### WHAT IS EXPECTED
Rewrite the items below, replacing "GUI agent" with "interface assistant" throughout and leaving all other text unchanged. Omit the pictures from your version.

### DATA SHOWN
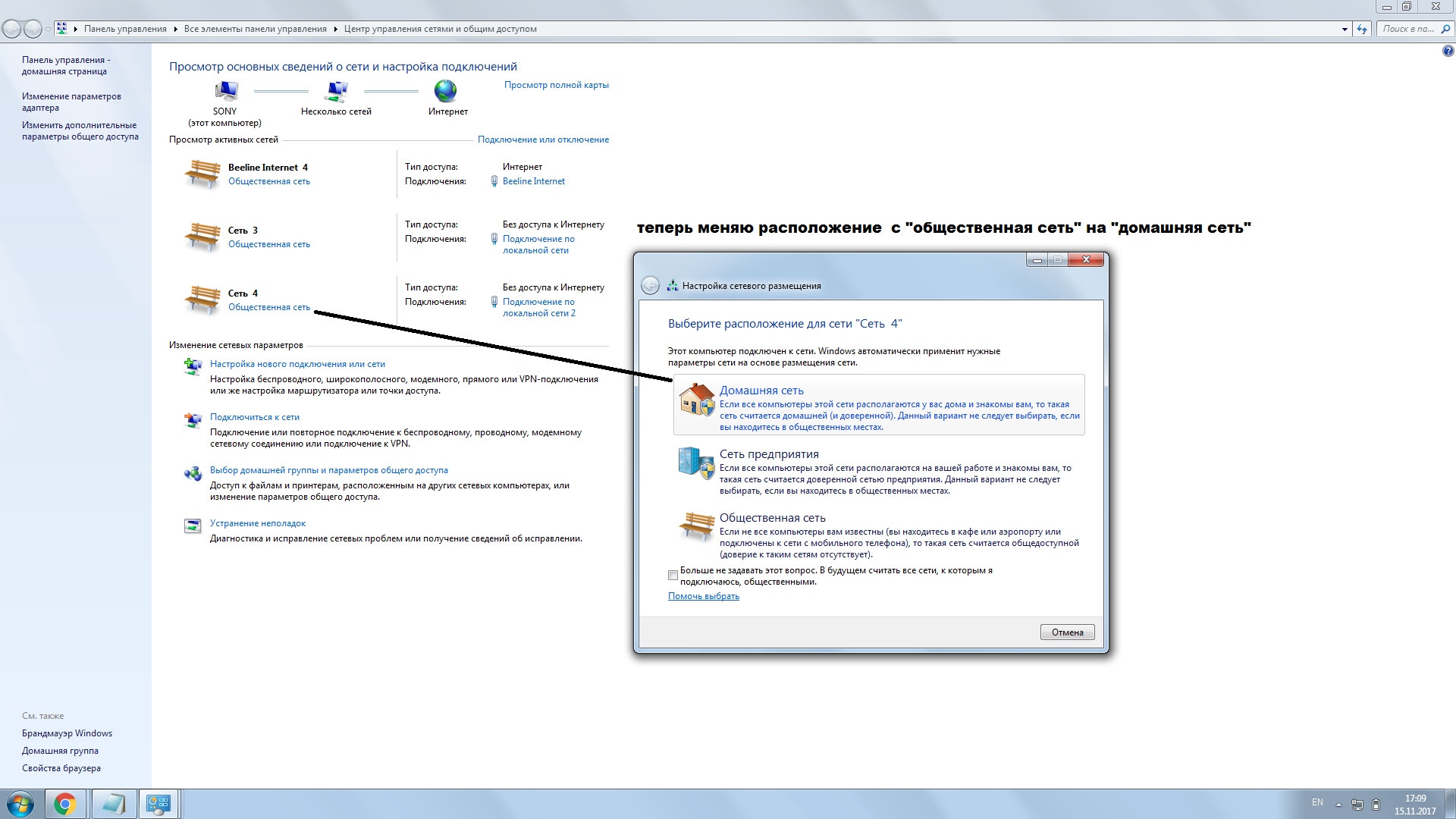Click the Интернет globe icon

click(445, 91)
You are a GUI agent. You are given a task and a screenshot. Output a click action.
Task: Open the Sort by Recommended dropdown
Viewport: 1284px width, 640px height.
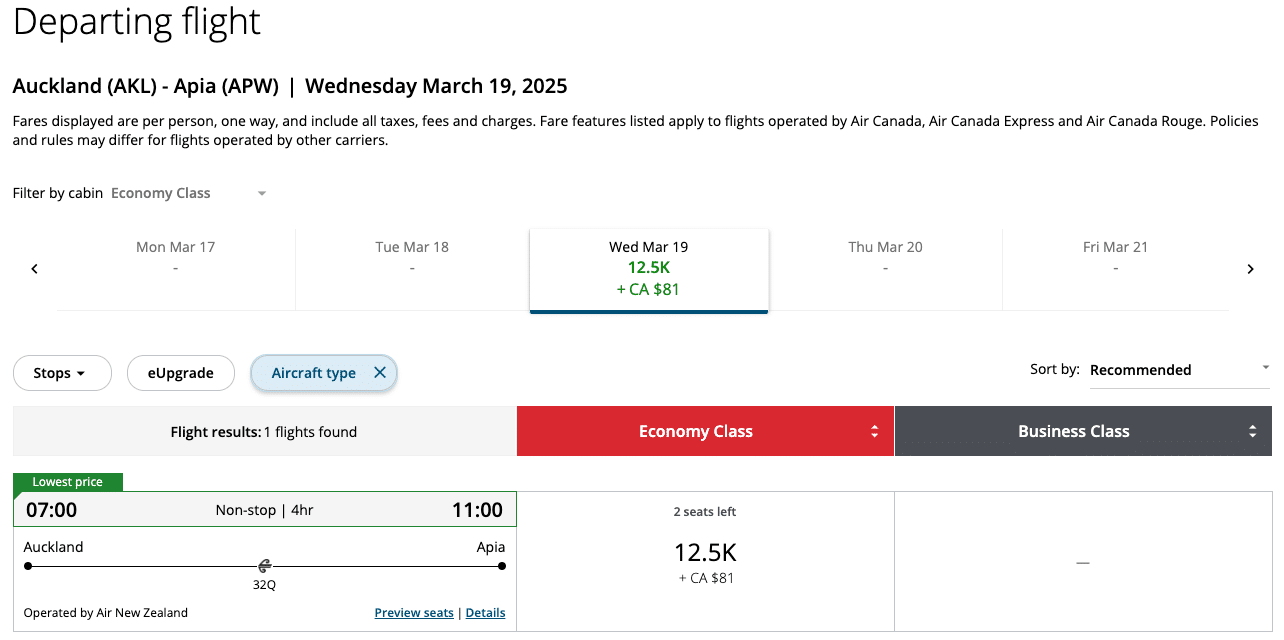(x=1178, y=370)
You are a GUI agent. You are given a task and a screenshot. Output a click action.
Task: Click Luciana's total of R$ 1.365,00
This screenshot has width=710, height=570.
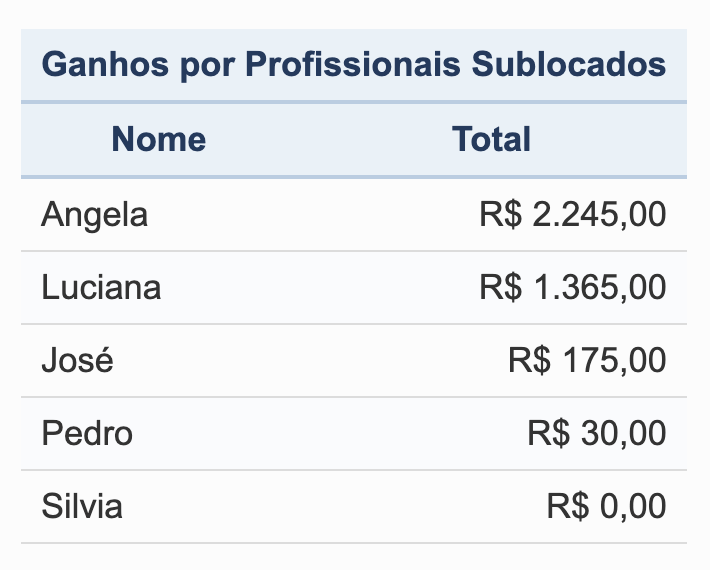click(x=572, y=288)
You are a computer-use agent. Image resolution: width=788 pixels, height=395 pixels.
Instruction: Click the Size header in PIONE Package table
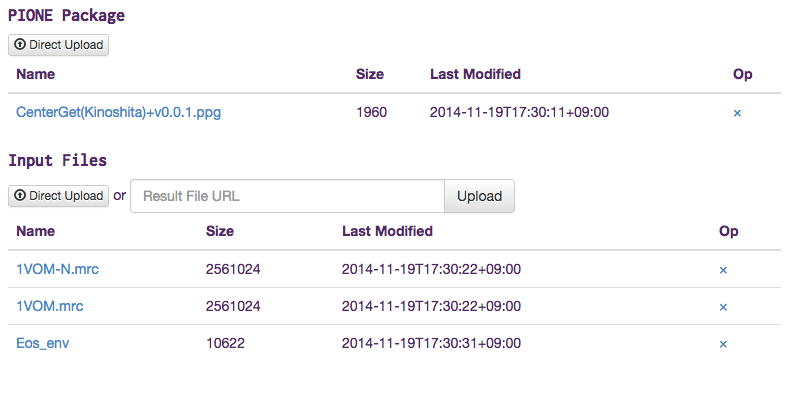(370, 74)
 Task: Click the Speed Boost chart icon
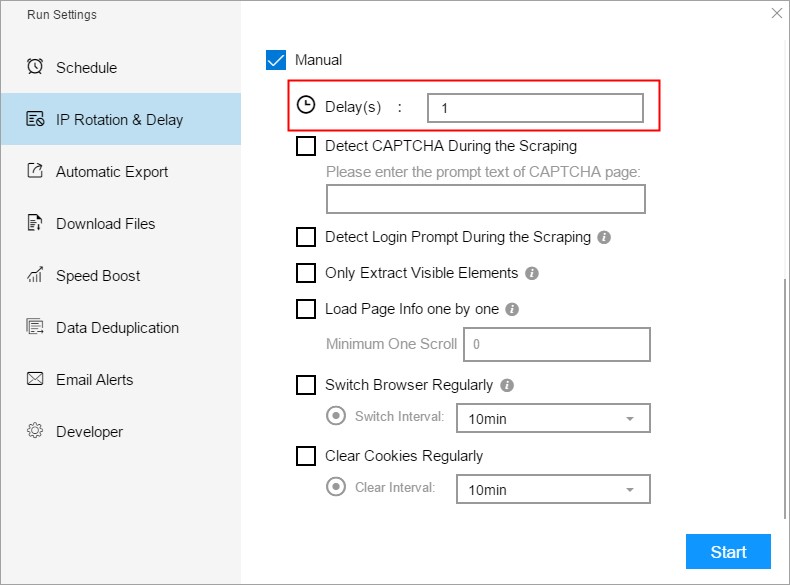coord(35,275)
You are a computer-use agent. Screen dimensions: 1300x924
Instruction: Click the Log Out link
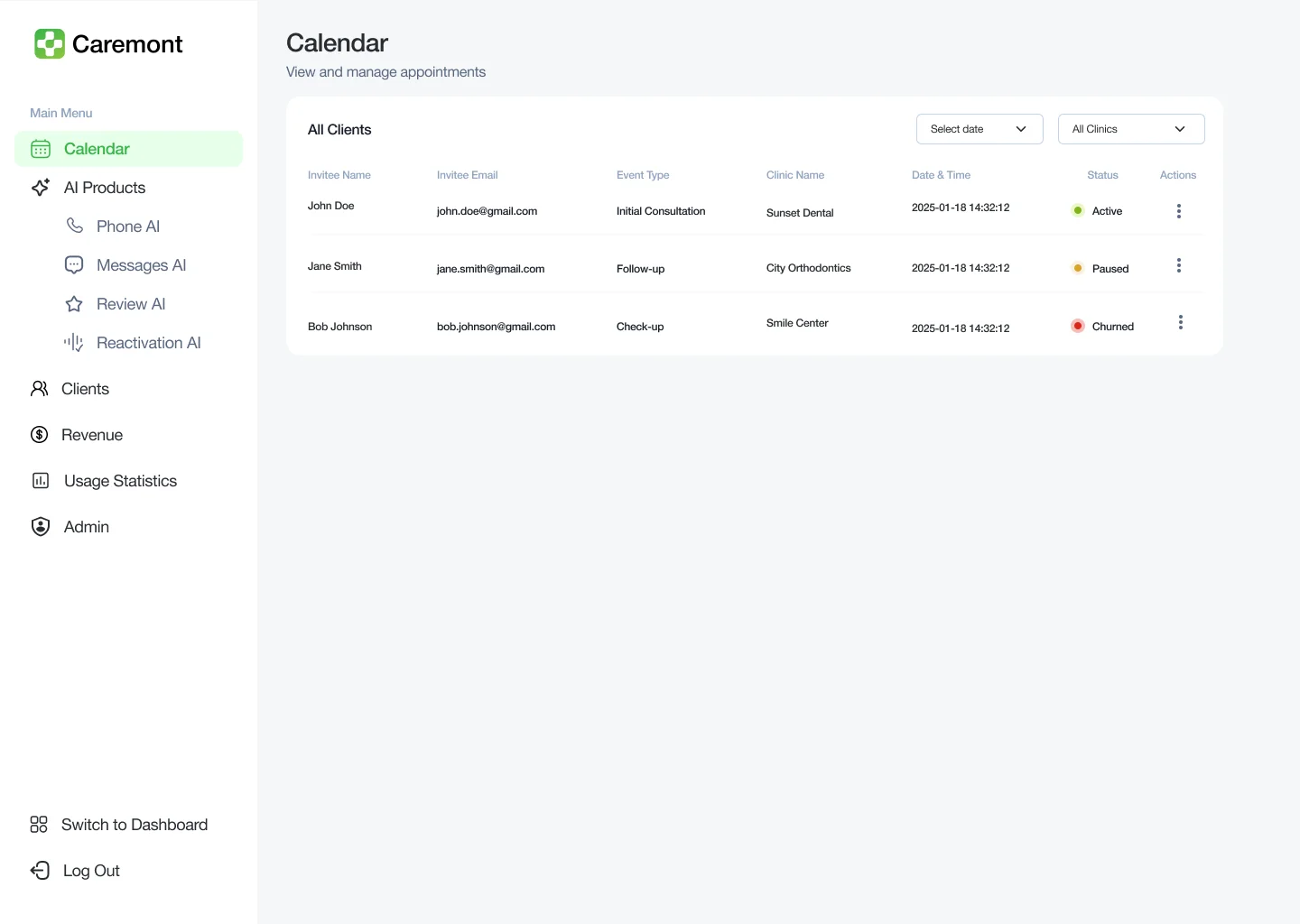point(89,870)
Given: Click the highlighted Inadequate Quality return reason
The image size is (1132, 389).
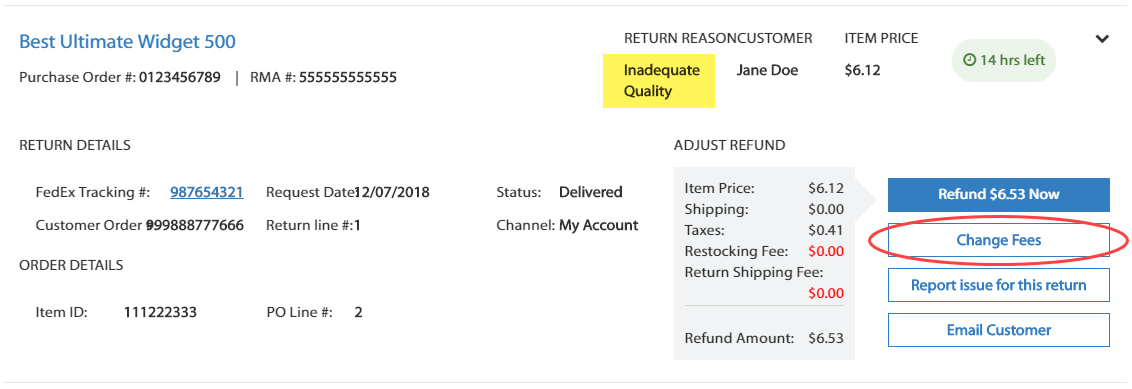Looking at the screenshot, I should (658, 81).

### ANSWER TO THE TASK
Click the Интернет globe icon

click(445, 91)
You are a interface assistant. You are given a task and a screenshot. Output a click action.
Task: Open the Sort by Recommended dropdown
Viewport: 1284px width, 640px height.
(x=1178, y=370)
You are a interface assistant. You are given a task and a screenshot. Output a click action.
Task: Click Luciana's total of R$ 1.365,00
This screenshot has width=710, height=570.
click(x=572, y=288)
You are a computer-use agent. Image resolution: width=788 pixels, height=395 pixels.
Instruction: Click the Size header in PIONE Package table
(370, 74)
 Task: Click the Speed Boost chart icon
coord(35,275)
You are a computer-use agent. Screen dimensions: 1300x924
Instruction: Click the Log Out link
point(89,870)
Given: Click the highlighted Inadequate Quality return reason
The image size is (1132, 389).
Looking at the screenshot, I should (658, 81).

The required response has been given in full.